[Entries from a dataset]
__________________________________________________

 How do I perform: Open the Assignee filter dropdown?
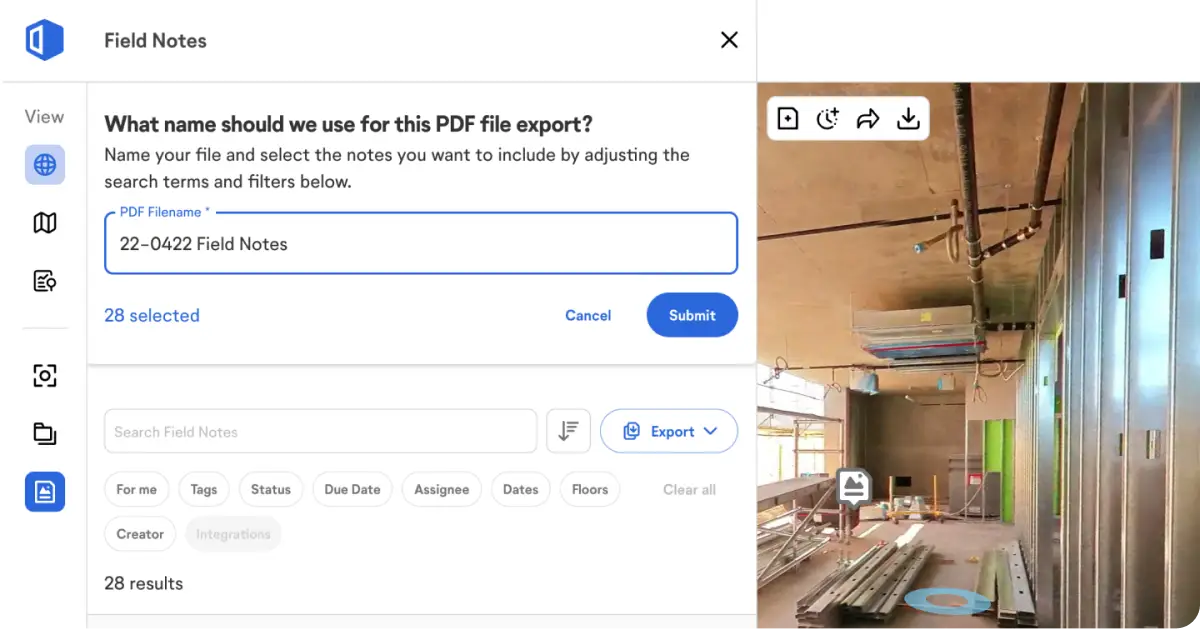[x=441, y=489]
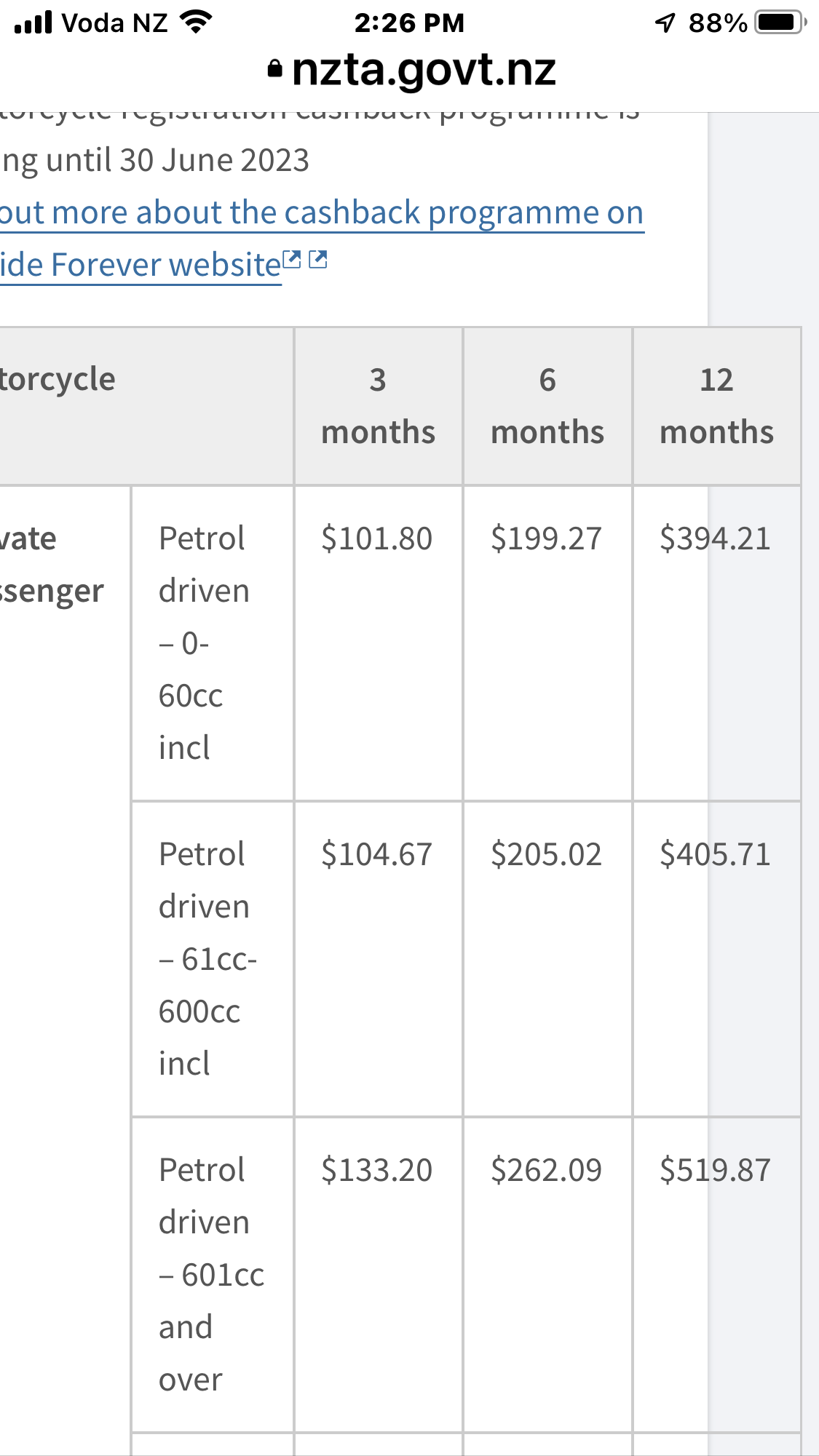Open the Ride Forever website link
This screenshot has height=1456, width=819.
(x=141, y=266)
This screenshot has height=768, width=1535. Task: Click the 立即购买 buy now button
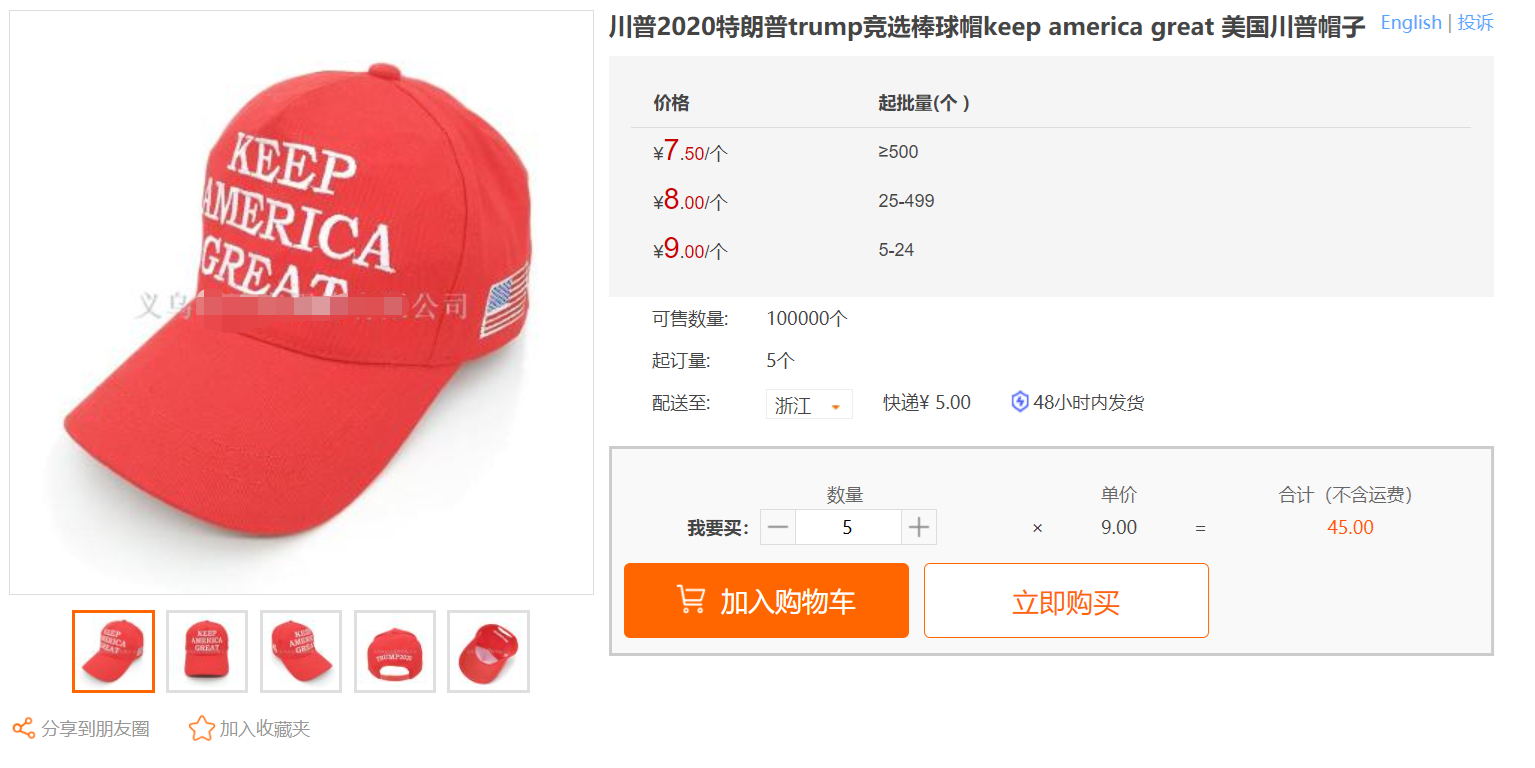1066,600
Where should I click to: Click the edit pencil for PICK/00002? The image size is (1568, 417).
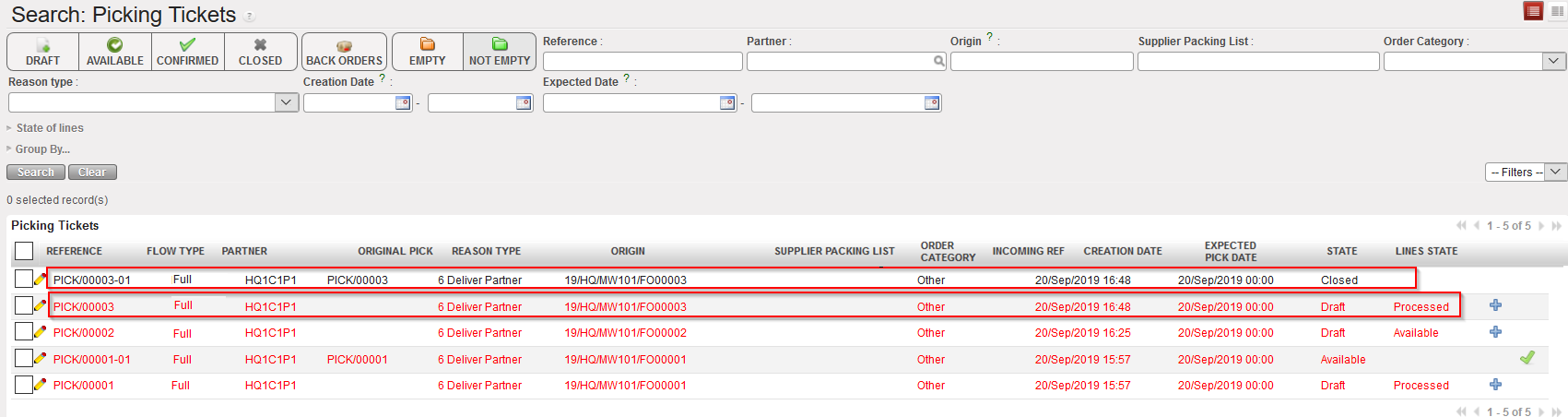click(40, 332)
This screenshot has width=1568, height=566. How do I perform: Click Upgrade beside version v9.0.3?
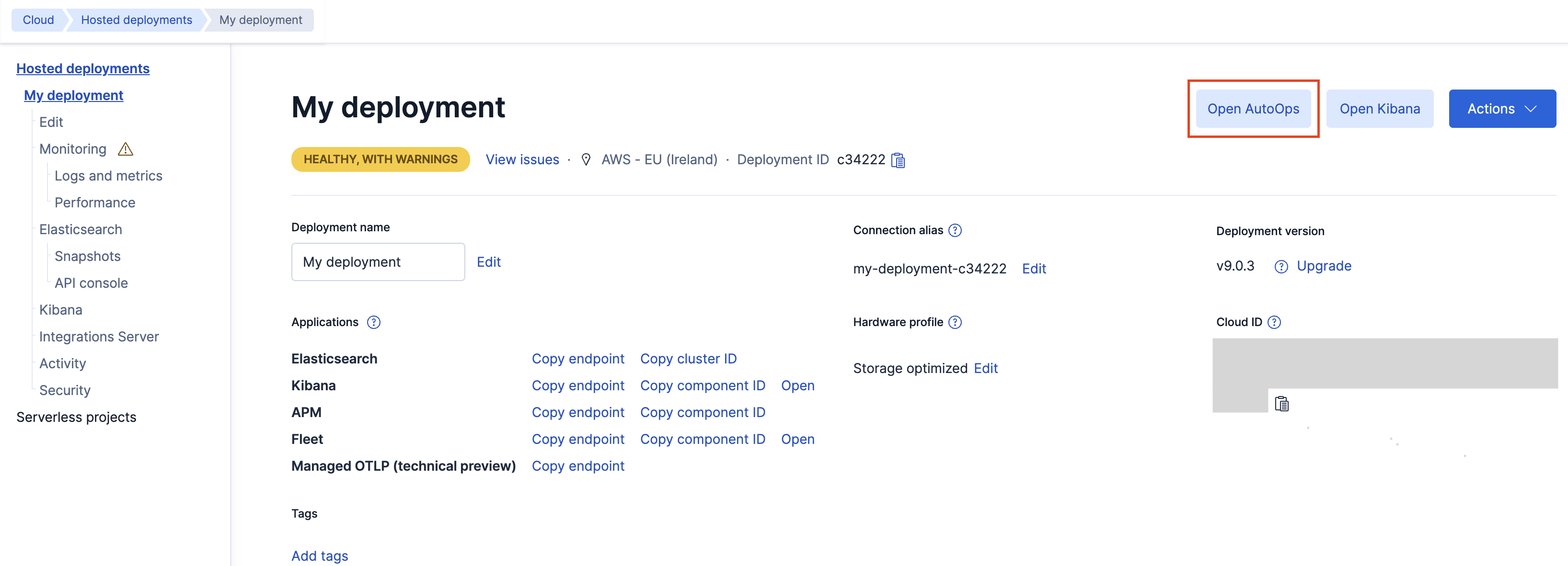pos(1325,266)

__________________________________________________

» **Requirements**: Express the lines above as a JSON list of strings, one string per line, skipping any blank lines. Leave the pictures out of your answer.

» **Solution to this task**:
[
  " How do I perform: Open the Assignee filter dropdown?",
  "[x=441, y=489]",
  "Open the Ride Forever website link",
  "This screenshot has height=1456, width=819.",
  "(x=141, y=266)",
  "This screenshot has height=768, width=1535. Task: Click the 立即购买 buy now button",
  "1066,600",
  "Where should I click to: Click the edit pencil for PICK/00002? The image size is (1568, 417).",
  "click(40, 332)",
  "This screenshot has width=1568, height=566. How do I perform: Click Upgrade beside version v9.0.3?",
  "pos(1325,266)"
]